■ **ASSIGNMENT**: Could you restate word for word every line from the one containing "Click the Windows Update sync icon" to the end of the data below, pictures excluded?

Collected data
|---|

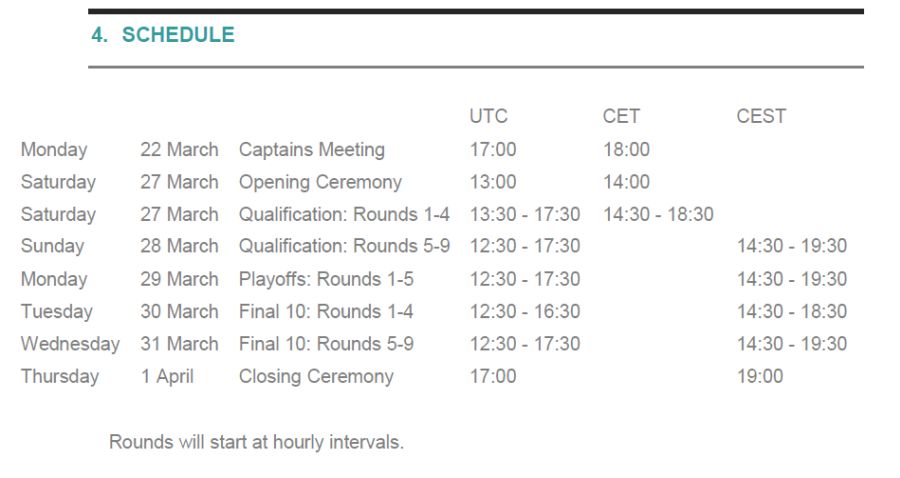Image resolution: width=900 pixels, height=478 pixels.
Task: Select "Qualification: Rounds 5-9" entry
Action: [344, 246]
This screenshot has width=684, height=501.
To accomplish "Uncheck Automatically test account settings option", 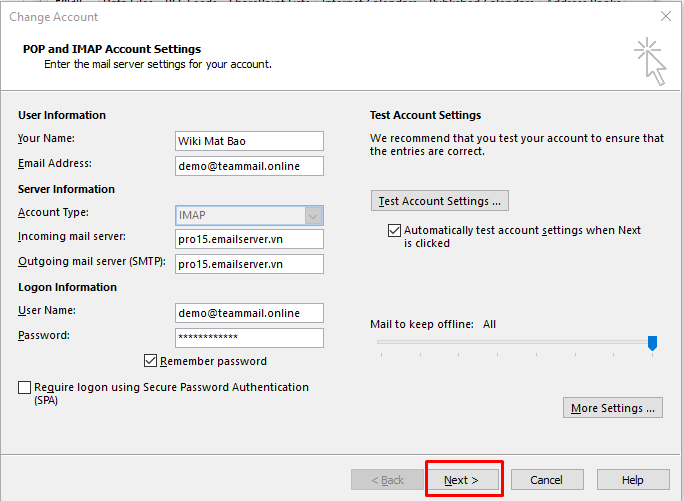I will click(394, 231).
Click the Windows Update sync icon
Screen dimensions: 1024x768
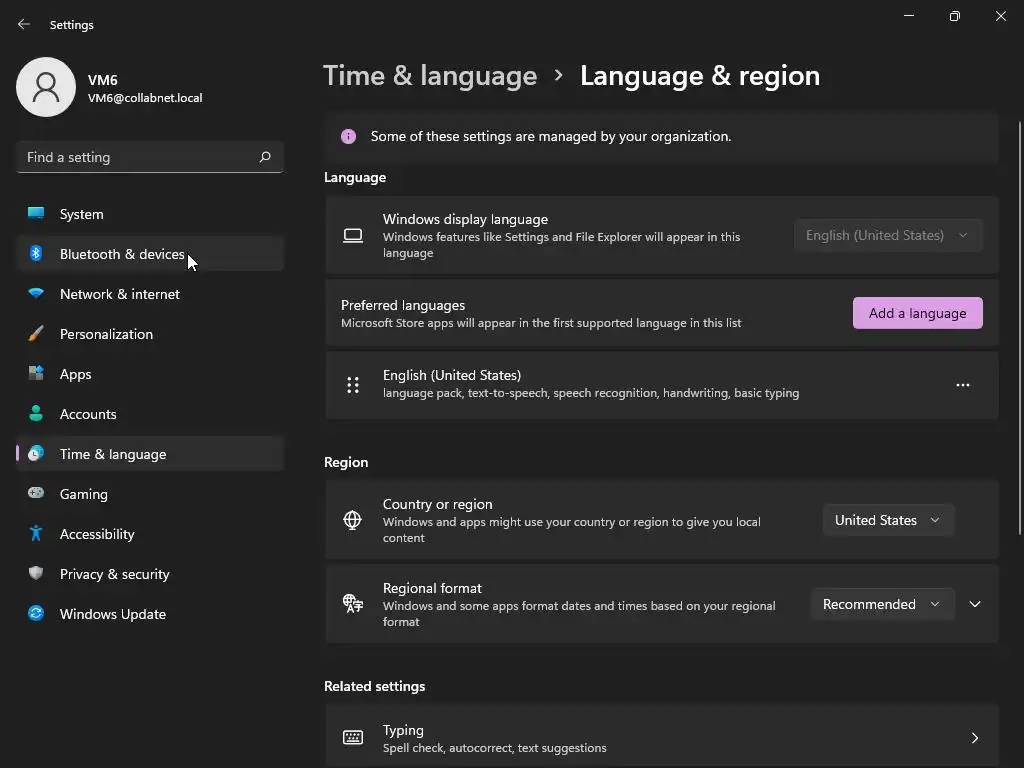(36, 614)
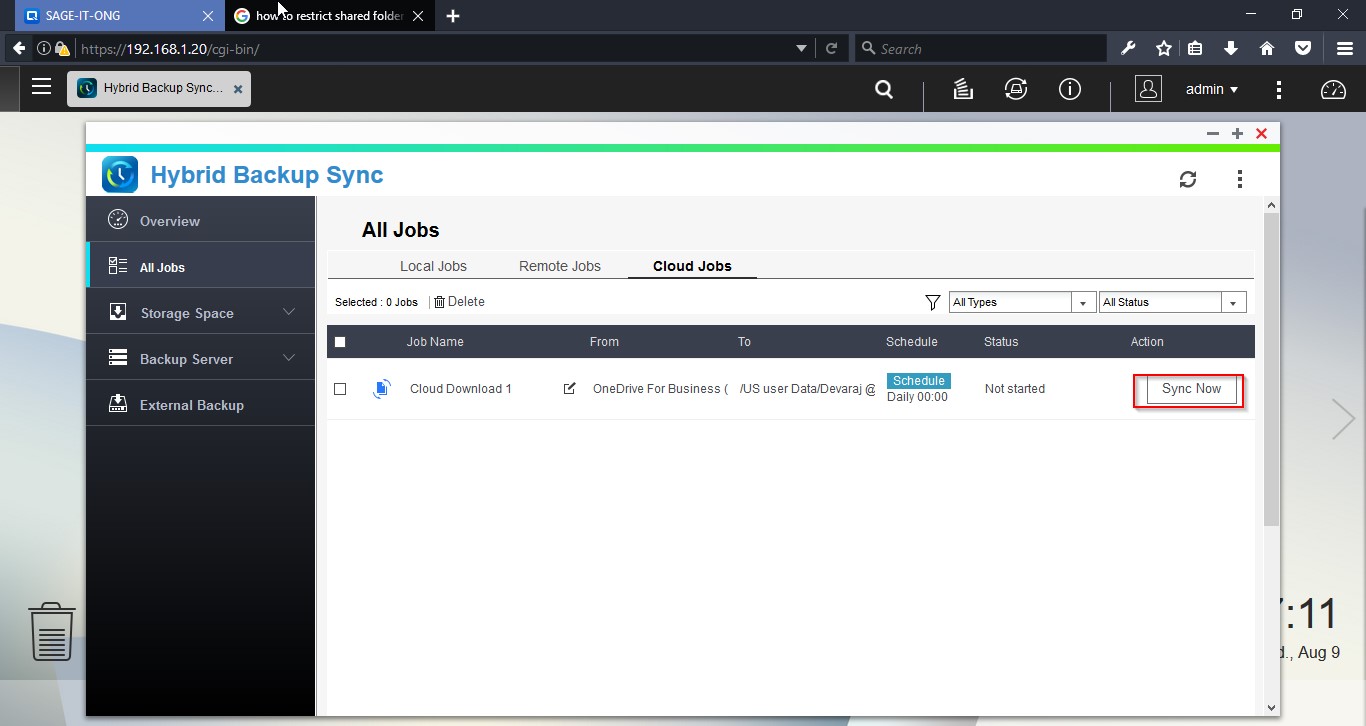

|---|

■ **RESPONSE TO THIS TASK**:
Click the Windows Update sync icon
Screen dimensions: 1024x768
(36, 614)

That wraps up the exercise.